INSTRUCTIONS FOR THE TASK —
Once the line containing "The image size is (458, 667)." appears, output it and each remaining line of the records below exactly, with no pictures and nothing more.

GIVEN ENTRIES —
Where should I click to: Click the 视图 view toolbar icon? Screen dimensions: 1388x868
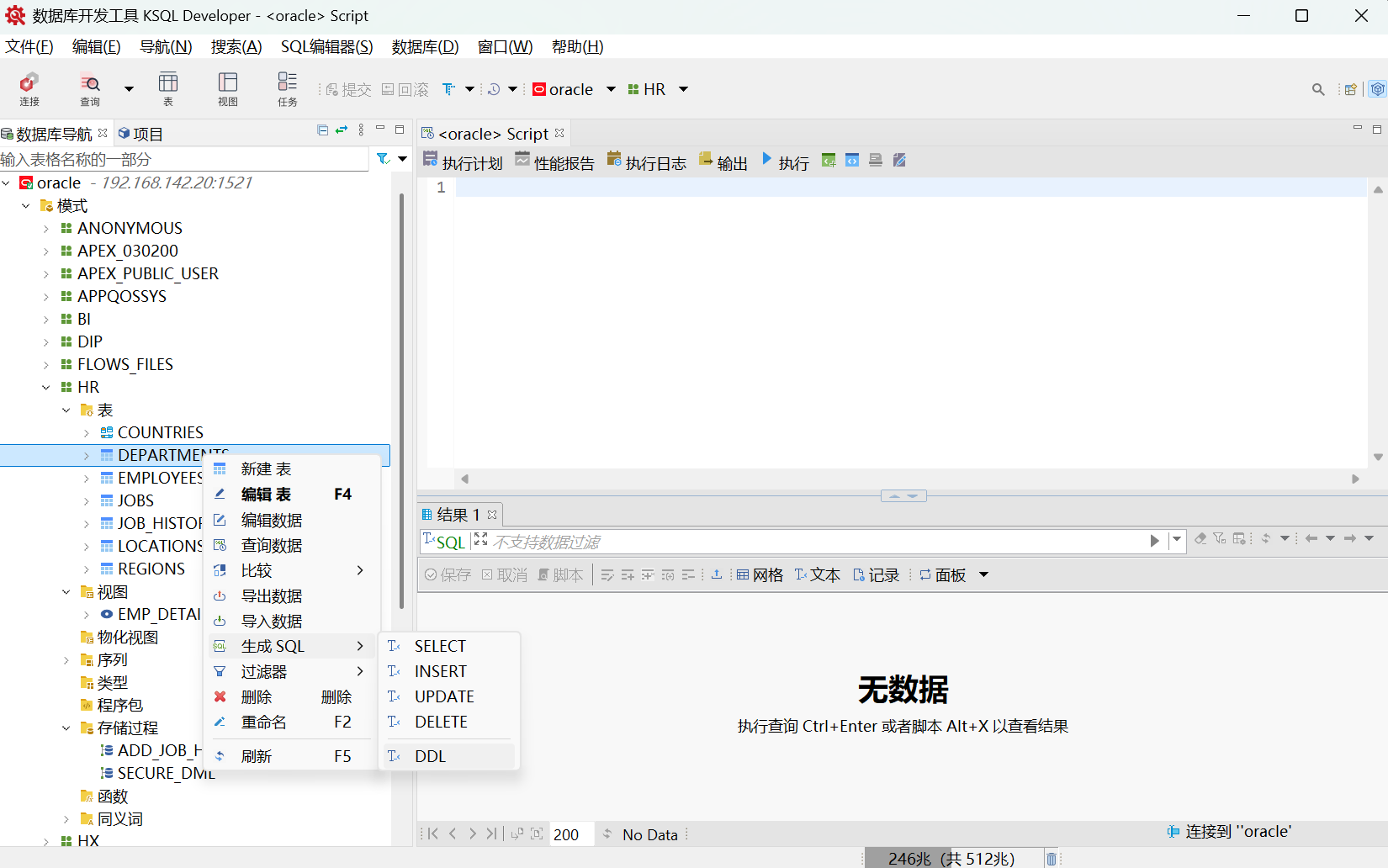[228, 88]

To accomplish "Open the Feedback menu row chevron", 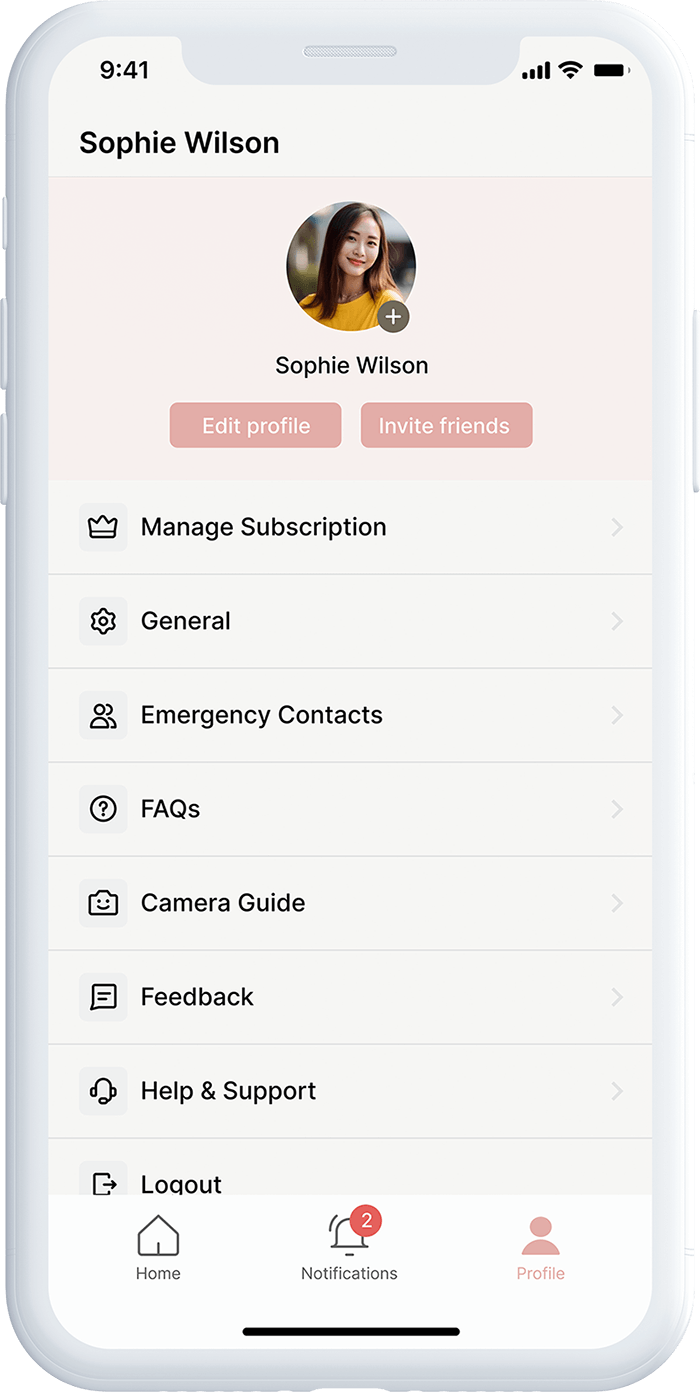I will point(617,997).
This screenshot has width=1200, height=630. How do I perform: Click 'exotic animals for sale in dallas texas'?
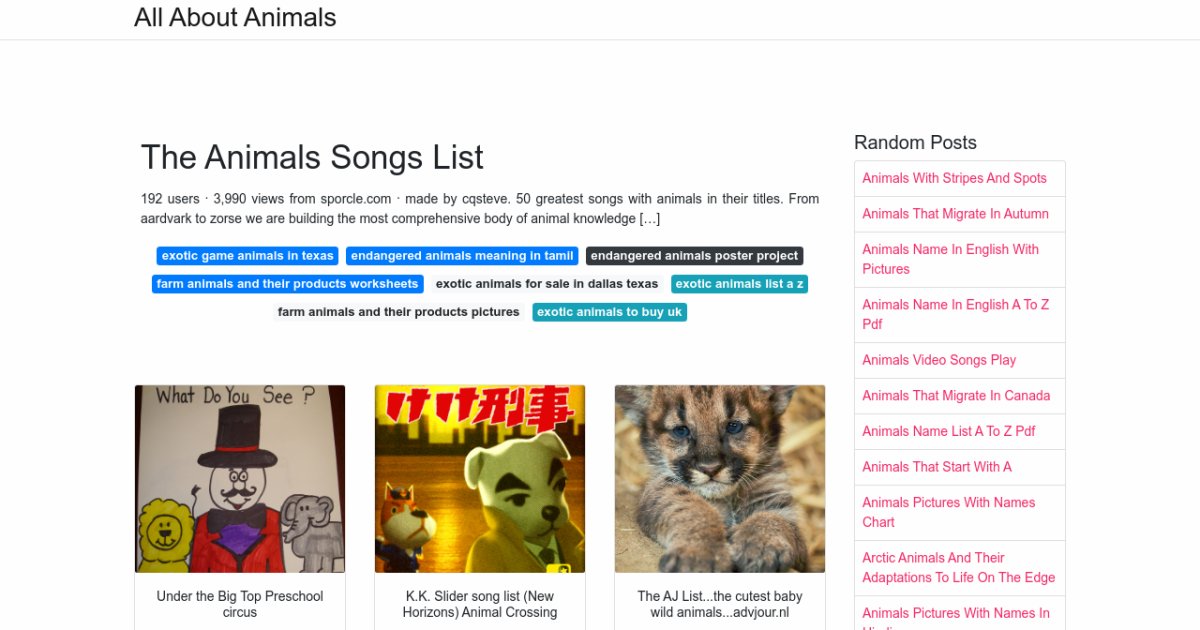[547, 284]

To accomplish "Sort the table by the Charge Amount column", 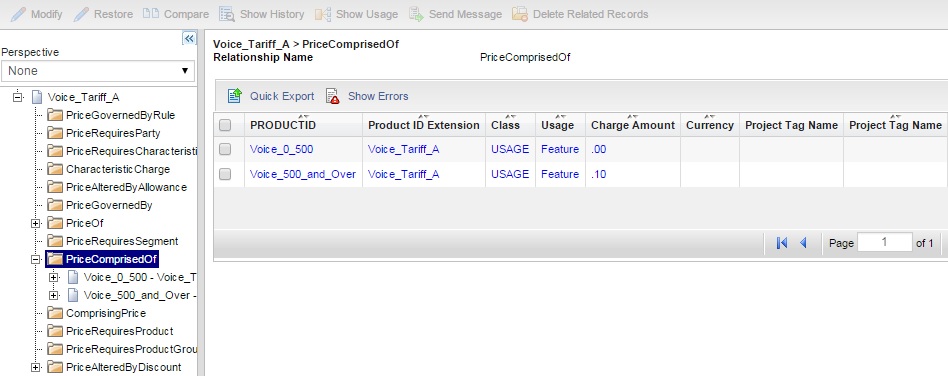I will pyautogui.click(x=632, y=125).
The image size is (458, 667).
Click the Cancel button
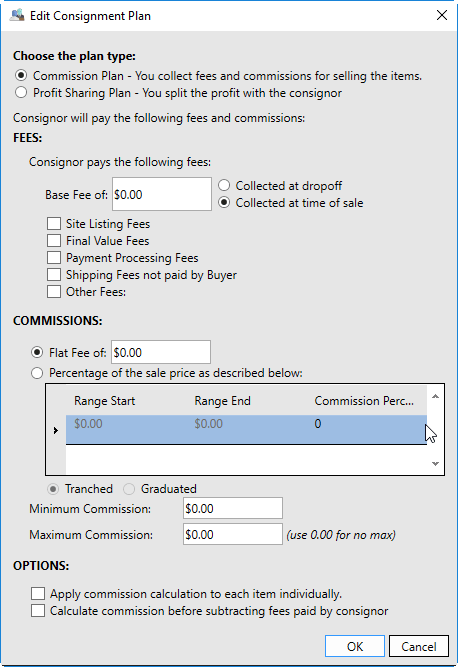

RESULT OF THIS EXERCISE —
The image size is (458, 667).
Click the Cancel button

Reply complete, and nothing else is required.